Our history curriculum has taken us through a biographical study of the American Revolution time period.  Z is an avid reader and particularly likes history.  Seriously, he reads his Bible, a fun book (such as Little House on the Prairie or the Fairchild Family series), and a history book at his rest time.  I finally started a list for him so that he knows what to pull off the shelf (nearly every three days) when he finishes his latest historical biography or nonfiction. 

I acknowledge this is a great problem to have (yes, I know this is not necessarily common and no, I do not expect this to continue through all of my children so please don't feel bad if your kid isn't devouring every history book out there; you are welcome to consider us the weird ones), but it keeps me on my toes looking for age appropriate and 'non-dry' (living) history books.  My primary resource is the Childhood of Famous Americans series.  And when that resource runs dry, I wait until a library day, go to the history section with him, grab a two foot high stack of books covering the time period we are studying and sort through them.  I hand him my 'yes's' and let him pick what he would read from those.
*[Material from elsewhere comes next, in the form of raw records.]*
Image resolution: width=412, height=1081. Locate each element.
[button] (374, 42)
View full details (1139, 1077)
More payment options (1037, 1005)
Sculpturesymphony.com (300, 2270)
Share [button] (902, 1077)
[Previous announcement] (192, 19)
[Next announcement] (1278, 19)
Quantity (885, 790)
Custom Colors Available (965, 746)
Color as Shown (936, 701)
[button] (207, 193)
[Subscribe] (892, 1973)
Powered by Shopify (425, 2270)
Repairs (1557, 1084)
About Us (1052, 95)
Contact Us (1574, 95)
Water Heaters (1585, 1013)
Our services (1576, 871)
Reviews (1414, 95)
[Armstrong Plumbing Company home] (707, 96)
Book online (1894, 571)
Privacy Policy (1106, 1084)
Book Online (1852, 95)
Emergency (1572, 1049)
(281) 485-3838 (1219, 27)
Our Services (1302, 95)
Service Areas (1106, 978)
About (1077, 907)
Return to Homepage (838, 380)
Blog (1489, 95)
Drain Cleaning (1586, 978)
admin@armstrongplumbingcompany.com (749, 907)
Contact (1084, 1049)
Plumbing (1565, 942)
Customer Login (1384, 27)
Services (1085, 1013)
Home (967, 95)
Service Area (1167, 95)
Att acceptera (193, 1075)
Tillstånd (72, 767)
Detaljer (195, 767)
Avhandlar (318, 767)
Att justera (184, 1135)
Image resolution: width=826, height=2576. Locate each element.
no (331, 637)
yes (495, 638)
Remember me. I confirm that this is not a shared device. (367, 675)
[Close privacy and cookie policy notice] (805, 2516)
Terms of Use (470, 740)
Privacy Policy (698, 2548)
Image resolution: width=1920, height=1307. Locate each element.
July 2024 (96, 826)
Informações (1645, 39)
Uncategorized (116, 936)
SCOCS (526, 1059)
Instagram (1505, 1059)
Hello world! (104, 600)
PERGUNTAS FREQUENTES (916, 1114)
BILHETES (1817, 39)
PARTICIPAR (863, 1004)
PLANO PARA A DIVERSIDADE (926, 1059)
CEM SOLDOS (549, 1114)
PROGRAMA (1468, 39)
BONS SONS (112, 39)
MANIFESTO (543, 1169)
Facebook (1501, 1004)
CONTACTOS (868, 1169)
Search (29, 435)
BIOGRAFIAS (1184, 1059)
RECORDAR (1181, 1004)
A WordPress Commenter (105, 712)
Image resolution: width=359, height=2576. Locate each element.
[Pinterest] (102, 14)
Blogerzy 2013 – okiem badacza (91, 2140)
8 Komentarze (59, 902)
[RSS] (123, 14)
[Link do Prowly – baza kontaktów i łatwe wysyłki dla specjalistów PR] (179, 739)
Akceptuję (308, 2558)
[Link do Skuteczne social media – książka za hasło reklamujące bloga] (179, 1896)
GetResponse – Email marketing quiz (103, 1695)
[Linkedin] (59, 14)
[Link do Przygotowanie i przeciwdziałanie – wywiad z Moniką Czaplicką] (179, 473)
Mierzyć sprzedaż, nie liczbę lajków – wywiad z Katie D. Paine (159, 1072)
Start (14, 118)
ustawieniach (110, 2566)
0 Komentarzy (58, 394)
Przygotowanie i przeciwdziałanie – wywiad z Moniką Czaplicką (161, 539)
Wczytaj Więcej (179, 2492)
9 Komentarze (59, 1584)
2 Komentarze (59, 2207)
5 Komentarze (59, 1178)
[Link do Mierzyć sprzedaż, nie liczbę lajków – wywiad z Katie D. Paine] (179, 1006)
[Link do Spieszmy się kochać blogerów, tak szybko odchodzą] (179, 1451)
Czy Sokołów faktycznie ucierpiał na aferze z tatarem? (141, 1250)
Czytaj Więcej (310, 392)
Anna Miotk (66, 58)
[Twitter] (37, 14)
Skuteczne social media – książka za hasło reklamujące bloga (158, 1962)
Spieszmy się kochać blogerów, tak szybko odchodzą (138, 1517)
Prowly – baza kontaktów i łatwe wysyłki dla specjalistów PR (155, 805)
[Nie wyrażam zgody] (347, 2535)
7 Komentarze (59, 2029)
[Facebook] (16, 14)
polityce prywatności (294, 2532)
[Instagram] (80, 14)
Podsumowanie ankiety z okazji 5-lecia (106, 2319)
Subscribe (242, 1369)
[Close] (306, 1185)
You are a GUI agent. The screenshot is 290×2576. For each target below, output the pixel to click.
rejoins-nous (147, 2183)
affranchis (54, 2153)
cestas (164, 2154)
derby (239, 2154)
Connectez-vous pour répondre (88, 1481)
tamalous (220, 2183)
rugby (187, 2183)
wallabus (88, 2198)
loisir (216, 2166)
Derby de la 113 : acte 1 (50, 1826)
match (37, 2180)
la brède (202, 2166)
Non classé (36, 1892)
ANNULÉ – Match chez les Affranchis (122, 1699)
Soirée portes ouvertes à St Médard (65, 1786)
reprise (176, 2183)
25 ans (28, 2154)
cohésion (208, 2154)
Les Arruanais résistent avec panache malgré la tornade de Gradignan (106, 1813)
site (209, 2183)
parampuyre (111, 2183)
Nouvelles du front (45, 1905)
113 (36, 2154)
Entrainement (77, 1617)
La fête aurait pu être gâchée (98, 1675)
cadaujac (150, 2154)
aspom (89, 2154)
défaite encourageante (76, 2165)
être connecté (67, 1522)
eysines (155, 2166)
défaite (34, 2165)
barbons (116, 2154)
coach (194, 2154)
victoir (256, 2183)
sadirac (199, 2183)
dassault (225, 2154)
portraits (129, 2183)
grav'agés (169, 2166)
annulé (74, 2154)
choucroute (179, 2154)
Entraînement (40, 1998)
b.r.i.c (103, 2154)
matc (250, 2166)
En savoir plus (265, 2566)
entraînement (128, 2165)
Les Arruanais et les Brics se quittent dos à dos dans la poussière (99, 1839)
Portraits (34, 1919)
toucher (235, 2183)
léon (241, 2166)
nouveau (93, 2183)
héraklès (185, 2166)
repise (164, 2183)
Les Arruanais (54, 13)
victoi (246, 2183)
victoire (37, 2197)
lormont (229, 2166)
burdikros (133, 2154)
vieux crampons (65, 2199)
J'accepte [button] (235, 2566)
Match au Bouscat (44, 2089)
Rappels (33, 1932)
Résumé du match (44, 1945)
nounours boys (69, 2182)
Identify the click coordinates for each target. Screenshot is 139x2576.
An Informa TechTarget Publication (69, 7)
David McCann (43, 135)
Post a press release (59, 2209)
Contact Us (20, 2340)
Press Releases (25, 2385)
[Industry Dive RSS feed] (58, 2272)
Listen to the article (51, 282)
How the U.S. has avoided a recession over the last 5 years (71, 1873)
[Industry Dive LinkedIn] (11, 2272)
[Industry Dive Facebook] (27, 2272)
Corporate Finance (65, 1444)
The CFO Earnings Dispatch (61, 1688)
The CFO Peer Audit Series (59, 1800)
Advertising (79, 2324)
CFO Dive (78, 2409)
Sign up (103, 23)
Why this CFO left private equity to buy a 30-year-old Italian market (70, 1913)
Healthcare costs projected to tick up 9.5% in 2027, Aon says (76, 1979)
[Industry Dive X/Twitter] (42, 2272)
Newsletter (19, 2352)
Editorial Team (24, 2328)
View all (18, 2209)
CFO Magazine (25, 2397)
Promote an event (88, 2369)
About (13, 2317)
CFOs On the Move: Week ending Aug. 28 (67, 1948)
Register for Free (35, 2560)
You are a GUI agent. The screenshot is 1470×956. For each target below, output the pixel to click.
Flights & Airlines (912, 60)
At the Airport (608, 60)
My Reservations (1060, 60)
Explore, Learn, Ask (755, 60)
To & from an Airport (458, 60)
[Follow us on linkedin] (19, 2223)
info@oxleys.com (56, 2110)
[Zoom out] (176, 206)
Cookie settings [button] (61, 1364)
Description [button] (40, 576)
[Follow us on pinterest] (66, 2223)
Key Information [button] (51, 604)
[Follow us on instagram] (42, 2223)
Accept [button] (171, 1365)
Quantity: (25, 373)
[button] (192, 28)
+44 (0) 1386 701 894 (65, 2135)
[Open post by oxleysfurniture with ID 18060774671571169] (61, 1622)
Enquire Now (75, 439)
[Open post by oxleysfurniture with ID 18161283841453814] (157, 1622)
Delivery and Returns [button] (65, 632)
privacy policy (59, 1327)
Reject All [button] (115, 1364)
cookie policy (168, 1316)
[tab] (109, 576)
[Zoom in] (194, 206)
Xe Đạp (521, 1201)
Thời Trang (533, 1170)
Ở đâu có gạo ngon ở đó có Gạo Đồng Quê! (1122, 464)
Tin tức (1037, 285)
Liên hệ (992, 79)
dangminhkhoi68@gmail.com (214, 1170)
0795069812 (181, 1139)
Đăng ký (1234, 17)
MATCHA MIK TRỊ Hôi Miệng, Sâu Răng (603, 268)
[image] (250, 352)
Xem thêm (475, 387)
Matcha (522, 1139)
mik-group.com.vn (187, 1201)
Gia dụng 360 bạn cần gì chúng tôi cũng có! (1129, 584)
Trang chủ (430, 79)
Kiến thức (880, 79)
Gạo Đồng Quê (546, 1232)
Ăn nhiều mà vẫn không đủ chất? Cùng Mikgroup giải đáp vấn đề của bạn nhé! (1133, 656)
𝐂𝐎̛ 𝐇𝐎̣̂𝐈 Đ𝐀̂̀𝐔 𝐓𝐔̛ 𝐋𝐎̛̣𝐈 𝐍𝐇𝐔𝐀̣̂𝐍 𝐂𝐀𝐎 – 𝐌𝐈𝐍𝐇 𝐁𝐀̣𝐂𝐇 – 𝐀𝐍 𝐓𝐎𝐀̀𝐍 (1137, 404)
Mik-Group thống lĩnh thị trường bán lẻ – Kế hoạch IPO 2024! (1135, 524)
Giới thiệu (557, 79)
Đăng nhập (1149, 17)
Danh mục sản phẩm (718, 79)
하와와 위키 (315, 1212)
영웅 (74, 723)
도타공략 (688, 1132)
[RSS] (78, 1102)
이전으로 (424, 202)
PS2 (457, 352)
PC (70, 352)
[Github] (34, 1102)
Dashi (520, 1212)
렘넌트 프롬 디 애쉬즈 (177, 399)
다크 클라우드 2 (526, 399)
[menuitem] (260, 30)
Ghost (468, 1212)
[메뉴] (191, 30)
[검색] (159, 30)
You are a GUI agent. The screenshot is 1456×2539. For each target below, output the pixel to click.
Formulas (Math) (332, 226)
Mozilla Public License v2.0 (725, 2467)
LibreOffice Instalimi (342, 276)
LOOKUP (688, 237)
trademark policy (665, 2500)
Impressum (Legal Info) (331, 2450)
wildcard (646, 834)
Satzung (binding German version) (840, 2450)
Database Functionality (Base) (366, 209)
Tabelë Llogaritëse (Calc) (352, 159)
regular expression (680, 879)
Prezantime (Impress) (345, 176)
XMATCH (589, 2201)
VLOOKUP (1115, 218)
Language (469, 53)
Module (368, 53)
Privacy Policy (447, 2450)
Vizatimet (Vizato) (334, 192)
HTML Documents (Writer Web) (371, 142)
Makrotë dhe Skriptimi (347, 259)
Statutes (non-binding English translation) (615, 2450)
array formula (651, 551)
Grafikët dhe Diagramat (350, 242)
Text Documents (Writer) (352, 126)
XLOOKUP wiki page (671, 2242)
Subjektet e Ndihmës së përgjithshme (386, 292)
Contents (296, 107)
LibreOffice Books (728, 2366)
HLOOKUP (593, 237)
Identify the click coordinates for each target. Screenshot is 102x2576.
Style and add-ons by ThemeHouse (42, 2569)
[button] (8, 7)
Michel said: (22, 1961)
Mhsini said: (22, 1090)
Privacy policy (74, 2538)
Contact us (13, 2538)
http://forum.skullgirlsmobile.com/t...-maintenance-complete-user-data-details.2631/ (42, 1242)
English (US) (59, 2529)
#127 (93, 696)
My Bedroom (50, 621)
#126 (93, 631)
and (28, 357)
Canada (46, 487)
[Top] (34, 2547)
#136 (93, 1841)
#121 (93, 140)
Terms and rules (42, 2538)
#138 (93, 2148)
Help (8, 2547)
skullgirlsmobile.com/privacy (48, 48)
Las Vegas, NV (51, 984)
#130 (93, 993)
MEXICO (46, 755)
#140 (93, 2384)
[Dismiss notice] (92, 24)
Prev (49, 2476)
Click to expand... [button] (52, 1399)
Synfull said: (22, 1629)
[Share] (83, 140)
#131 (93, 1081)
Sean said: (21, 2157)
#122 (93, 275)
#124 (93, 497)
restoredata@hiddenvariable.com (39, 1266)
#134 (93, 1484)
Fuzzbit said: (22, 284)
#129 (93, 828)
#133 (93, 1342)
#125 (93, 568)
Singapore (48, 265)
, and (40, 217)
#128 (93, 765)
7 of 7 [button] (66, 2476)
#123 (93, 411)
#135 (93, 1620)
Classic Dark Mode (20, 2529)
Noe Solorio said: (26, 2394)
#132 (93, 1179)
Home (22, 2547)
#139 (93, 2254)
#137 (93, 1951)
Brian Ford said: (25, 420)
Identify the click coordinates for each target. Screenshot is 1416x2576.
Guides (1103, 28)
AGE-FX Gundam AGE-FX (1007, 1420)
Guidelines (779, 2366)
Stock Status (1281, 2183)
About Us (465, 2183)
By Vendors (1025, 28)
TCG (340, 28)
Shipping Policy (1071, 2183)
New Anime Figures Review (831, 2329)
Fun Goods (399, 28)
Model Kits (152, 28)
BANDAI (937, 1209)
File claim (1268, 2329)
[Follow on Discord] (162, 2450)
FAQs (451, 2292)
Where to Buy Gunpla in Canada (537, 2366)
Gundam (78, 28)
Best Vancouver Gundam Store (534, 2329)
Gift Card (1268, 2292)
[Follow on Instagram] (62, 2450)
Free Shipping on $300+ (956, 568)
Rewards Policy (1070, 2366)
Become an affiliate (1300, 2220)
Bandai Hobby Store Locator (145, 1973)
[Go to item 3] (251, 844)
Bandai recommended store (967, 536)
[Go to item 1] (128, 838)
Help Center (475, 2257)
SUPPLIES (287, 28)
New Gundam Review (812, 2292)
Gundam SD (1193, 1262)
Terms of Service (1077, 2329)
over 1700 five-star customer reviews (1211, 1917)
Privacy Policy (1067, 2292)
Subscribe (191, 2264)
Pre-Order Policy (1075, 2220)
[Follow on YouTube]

When beginning to plan out this year, last summer, I added some history books to enhance our studies. See, I know that whenever I pull out a good living history book to read for Z and T's history time two things usually happen.  One, I quickly gain a larger audience.  And second, they all complain when I stop.  So, while HOD included some great old living history books I wanted to add a bit of meat for our style.  For this task I browse the catalogs of other homeschool publishers and weed through some reviews of the books on Amazon. 

The best book so far is actually a rather short, more picture book style piece that is included in Beautiful Feet's history curriculum.  A More Perfect Union  by Maestro is an excellent read for younger elementary students learning about American history.  If you want to teach the story of the Constitution and begin a dialogue regarding the basic structure of our government, this is just the book.   The illustrations are very pleasant, the text simple, but the teaching of our founding fathers' endurance is never insignificant.

Other good supplements for American history are Jean Fritz's books.  The kids giggled all throughout Why don't you get a horse, Sam Adams? and they were intrigued by the story of Where was Patrick Henry on the 29th of May?  Understand, these are good for additions to a American history curriculum, particularly in a biographical approach, such as we are doing this year.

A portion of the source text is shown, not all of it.